## Goal of the exercise
Where the line with "How to Motivate" appears below, start writing out lines exactly, and finish with the line with "Stroke Boot Camp (1056, 42)", which is included; write out nothing else.

######

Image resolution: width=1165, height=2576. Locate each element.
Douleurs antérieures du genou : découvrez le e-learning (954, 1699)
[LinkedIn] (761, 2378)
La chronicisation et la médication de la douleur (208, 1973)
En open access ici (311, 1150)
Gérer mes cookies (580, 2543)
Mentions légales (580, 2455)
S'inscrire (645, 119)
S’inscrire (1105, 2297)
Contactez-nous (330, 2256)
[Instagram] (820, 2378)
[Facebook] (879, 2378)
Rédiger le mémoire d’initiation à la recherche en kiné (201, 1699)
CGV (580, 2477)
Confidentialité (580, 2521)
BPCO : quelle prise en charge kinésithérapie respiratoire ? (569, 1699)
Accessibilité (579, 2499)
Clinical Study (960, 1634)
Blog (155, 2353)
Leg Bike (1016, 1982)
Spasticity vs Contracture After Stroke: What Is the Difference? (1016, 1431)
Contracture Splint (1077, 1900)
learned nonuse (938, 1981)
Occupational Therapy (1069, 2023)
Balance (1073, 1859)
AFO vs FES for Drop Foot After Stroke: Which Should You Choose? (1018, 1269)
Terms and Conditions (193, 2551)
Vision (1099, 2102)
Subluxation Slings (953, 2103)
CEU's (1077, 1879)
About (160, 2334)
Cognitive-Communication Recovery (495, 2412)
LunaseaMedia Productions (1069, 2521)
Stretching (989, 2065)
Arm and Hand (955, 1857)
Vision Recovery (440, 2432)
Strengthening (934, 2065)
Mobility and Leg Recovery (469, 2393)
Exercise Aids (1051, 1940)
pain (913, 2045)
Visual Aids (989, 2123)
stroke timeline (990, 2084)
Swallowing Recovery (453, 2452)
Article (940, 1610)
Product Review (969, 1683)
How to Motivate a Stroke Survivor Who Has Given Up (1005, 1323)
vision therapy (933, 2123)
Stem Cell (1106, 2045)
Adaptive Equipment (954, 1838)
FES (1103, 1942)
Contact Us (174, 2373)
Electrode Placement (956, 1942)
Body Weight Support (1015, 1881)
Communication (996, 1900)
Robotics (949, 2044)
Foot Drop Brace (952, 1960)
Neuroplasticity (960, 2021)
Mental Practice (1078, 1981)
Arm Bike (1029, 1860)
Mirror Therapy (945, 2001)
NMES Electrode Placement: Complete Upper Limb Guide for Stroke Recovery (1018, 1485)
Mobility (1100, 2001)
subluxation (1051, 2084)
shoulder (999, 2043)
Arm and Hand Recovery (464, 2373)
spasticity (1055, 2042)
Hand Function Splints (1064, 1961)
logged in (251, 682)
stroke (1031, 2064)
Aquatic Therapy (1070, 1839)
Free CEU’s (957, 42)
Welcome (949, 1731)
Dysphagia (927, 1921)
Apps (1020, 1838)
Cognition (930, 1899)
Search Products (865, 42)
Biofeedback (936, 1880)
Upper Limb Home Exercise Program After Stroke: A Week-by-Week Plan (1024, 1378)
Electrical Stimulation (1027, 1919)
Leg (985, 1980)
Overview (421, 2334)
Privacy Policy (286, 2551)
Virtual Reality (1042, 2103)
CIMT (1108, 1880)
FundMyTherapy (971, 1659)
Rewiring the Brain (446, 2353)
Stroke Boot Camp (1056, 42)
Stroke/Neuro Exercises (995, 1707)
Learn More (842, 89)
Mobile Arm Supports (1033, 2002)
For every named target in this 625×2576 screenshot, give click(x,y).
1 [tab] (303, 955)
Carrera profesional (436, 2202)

######

## Response to this task
How to Motivate a Stroke Survivor Who Has Given Up (1005, 1323)
vision therapy (933, 2123)
Stem Cell (1106, 2045)
Adaptive Equipment (954, 1838)
FES (1103, 1942)
Contact Us (174, 2373)
Electrode Placement (956, 1942)
Body Weight Support (1015, 1881)
Communication (996, 1900)
Robotics (949, 2044)
Foot Drop Brace (952, 1960)
Neuroplasticity (960, 2021)
Mental Practice (1078, 1981)
Arm Bike (1029, 1860)
Mirror Therapy (945, 2001)
NMES Electrode Placement: Complete Upper Limb Guide for Stroke Recovery (1018, 1485)
Mobility (1100, 2001)
subluxation (1051, 2084)
shoulder (999, 2043)
Arm and Hand Recovery (464, 2373)
spasticity (1055, 2042)
Hand Function Splints (1064, 1961)
logged in (251, 682)
stroke (1031, 2064)
Aquatic Therapy (1070, 1839)
Free CEU’s (957, 42)
Welcome (949, 1731)
Dysphagia (927, 1921)
Apps (1020, 1838)
Cognition (930, 1899)
Search Products (865, 42)
Biofeedback (936, 1880)
Upper Limb Home Exercise Program After Stroke: A Week-by-Week Plan (1024, 1378)
Electrical Stimulation (1027, 1919)
Leg (985, 1980)
Overview (421, 2334)
Privacy Policy (286, 2551)
Virtual Reality (1042, 2103)
CIMT (1108, 1880)
FundMyTherapy (971, 1659)
Rewiring the Brain (446, 2353)
Stroke Boot Camp (1056, 42)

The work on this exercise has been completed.